Ukip led the way to Brexit, but now the party is on less than 10 per cent in the polls. 

Ukip could be finished. Ukip has only ever had two MPs, but it held an outside influence on politics: without it, we’d probably never have had the EU referendum. But Brexit has turned Ukip into a single-issue party without an issue. Ukip’s sole remaining MP, Douglas Carswell, left the party in March 2017, and told Sky News’ Adam Boulton that there was “no point” to the party anymore. 
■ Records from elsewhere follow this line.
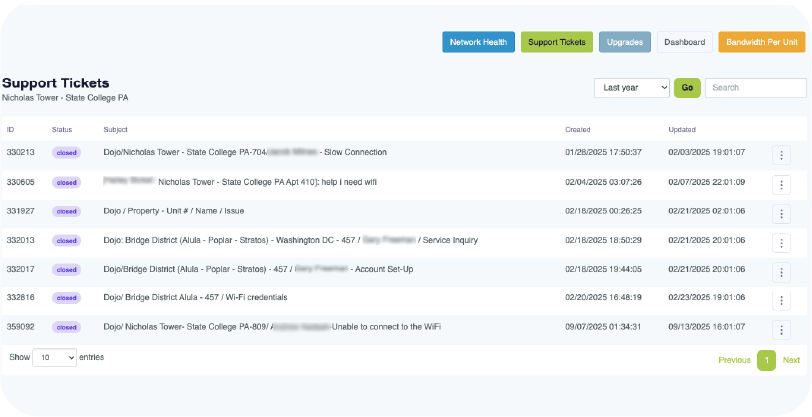Viewport: 812px width, 417px height.
Task: Open actions menu for ticket 330213
Action: [x=782, y=154]
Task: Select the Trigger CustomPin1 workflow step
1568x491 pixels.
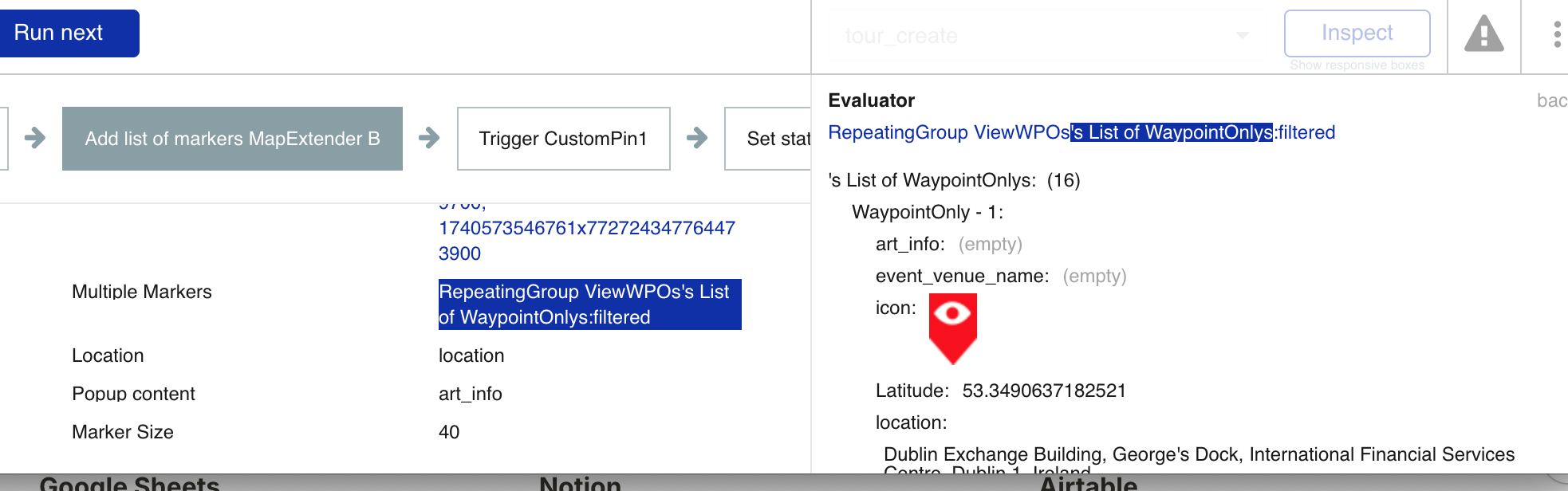Action: tap(563, 139)

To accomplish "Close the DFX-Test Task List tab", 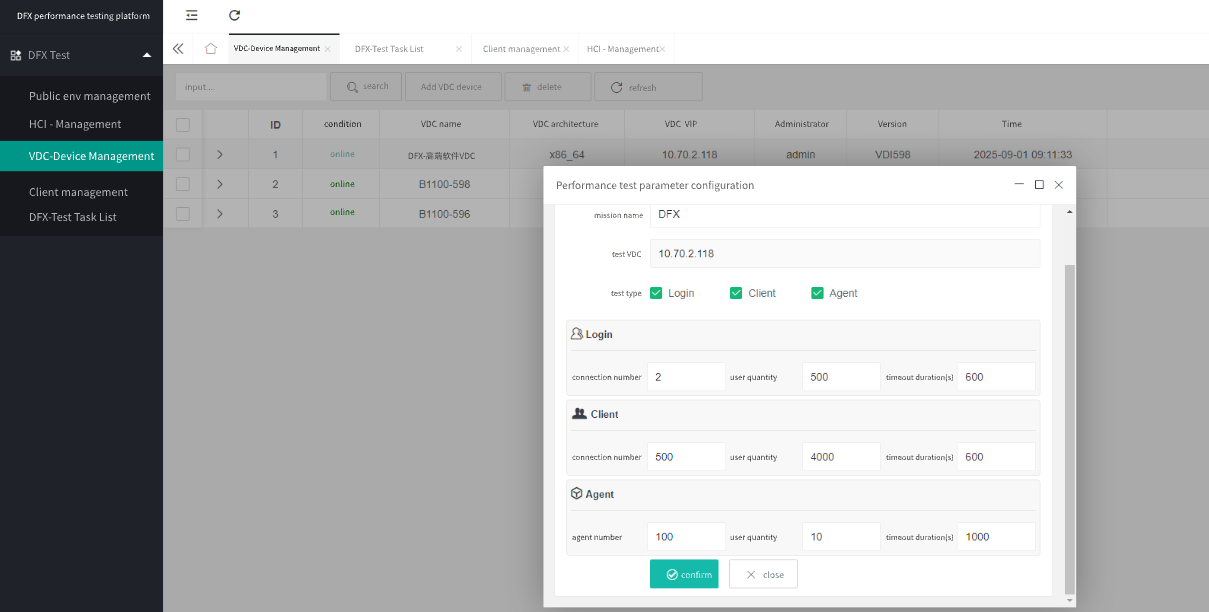I will pos(459,49).
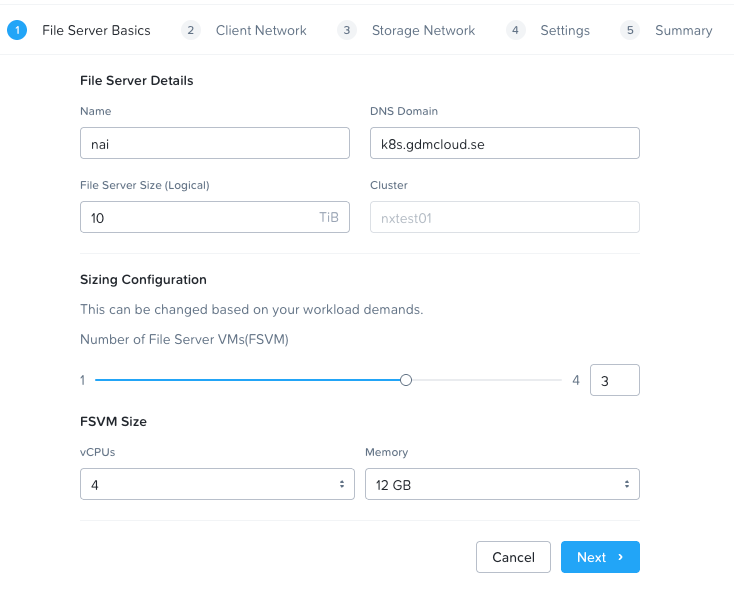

Not everyone in Ukip has given up, though: Nigel Farage told Peston on Sunday that Ukip “will survive”, and current leader Paul Nuttall will be contesting a seat this year. But Ukip is standing in fewer constituencies than last time thanks to a shortage of both money and people. Who benefits if Ukip is finished? It’s likely to be the Tories. 

Is Ukip finished? 

What are Ukip's poll ratings?

Ukip’s poll ratings peaked in June 2016 at 16 per cent. Since the leave campaign’s success, that has steadily declined so that Ukip is going into the 2017 general election on 4 per cent, according to the latest polls. If the polls can be trusted, that’s a serious collapse.

Can Ukip get anymore MPs?

In the 2015 general election Ukip contested nearly every seat and got 13 per cent of the vote, making it the third biggest party (although is only returned one MP). Now Ukip is reportedly struggling to find candidates and could stand in as few as 100 seats. Ukip leader Paul Nuttall will stand in Boston and Skegness, but both ex-leader Nigel Farage and donor Arron Banks have ruled themselves out of running this time.

How many members does Ukip have?

Ukip’s membership declined from 45,994 at the 2015 general election to 39,000 in 2016. That’s a worrying sign for any political party, which relies on grassroots memberships to put in the campaigning legwork.

What does Ukip's decline mean for Labour and the Conservatives? 

The rise of Ukip took votes from both the Conservatives and Labour, with a nationalist message that appealed to disaffected voters from both right and left. But the decline of Ukip only seems to be helping the Conservatives. Stephen Bush has written about how in Wales voting Ukip seems to have been a gateway drug for traditional Labour voters who are now backing the mainstream right; so the voters Ukip took from the Conservatives are reverting to the Conservatives, and the ones they took from Labour are transferring to the Conservatives too.

Ukip might be finished as an electoral force, but its influence on the rest of British politics will be felt for many years yet.